SUPPLIED ENTRIES —
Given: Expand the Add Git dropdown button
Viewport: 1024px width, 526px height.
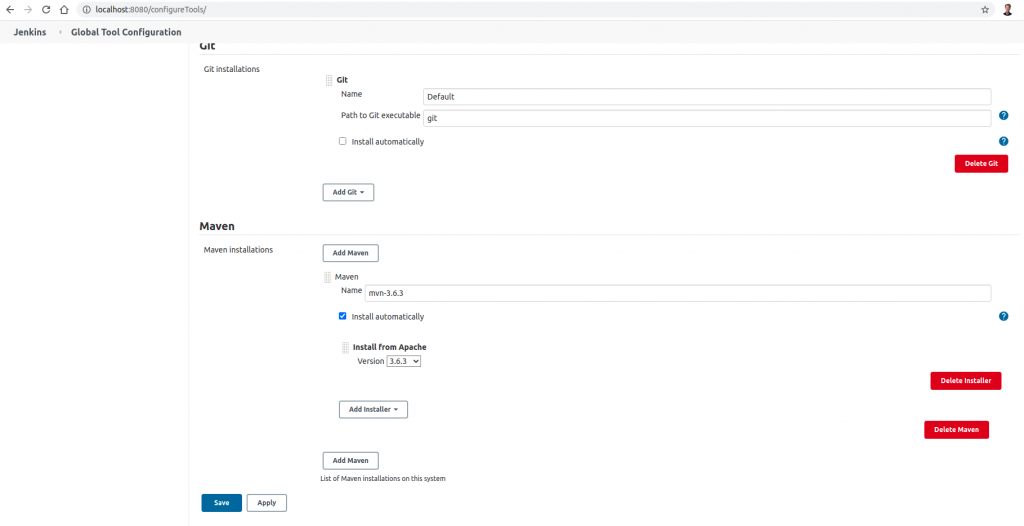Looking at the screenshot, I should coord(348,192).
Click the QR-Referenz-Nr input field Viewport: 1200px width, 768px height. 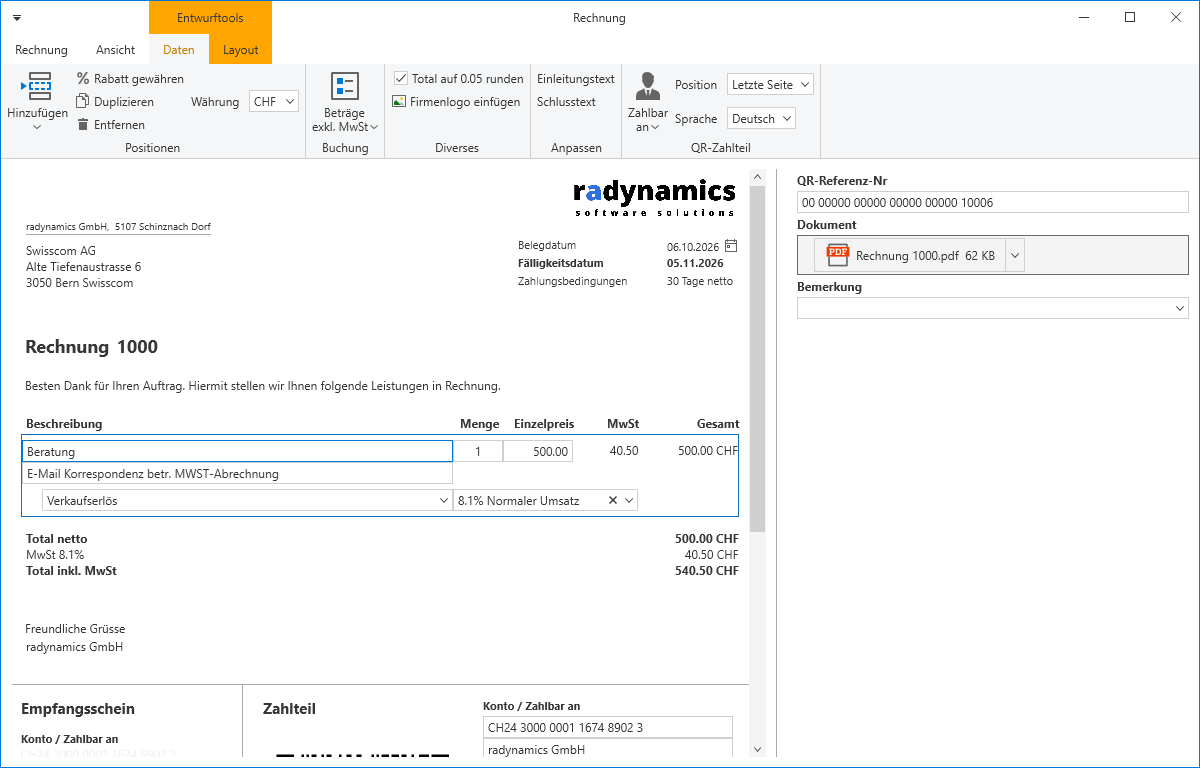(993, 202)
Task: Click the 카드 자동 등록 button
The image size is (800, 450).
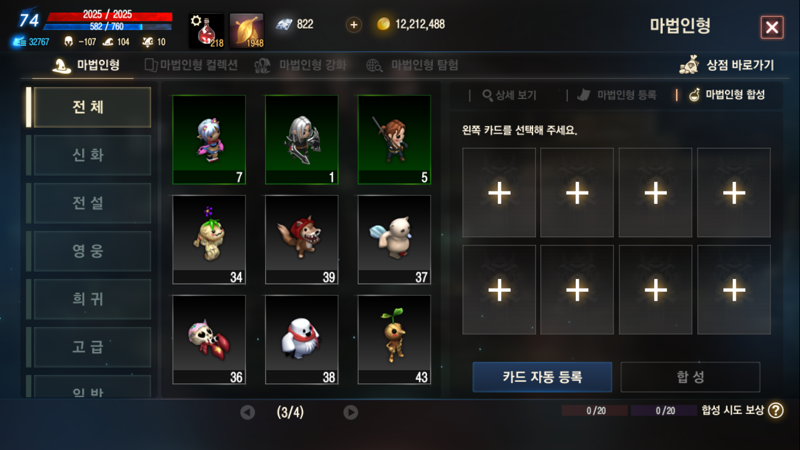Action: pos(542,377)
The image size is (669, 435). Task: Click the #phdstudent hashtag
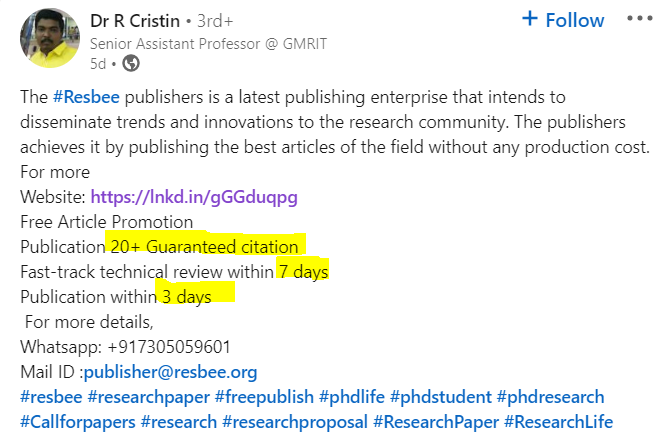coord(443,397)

==

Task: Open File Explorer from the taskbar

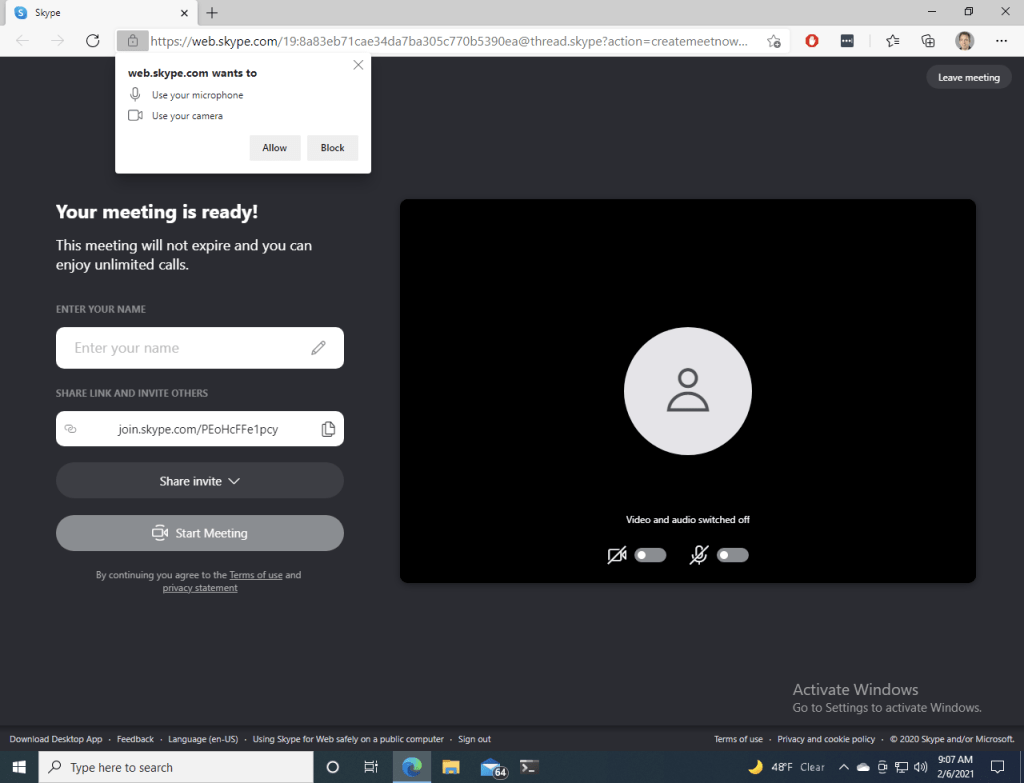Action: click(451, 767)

TASK DETAILS —
Reply with the number of lines in the preceding entries that contain "button", and no other words.

REPLY TO THE EXERCISE —
2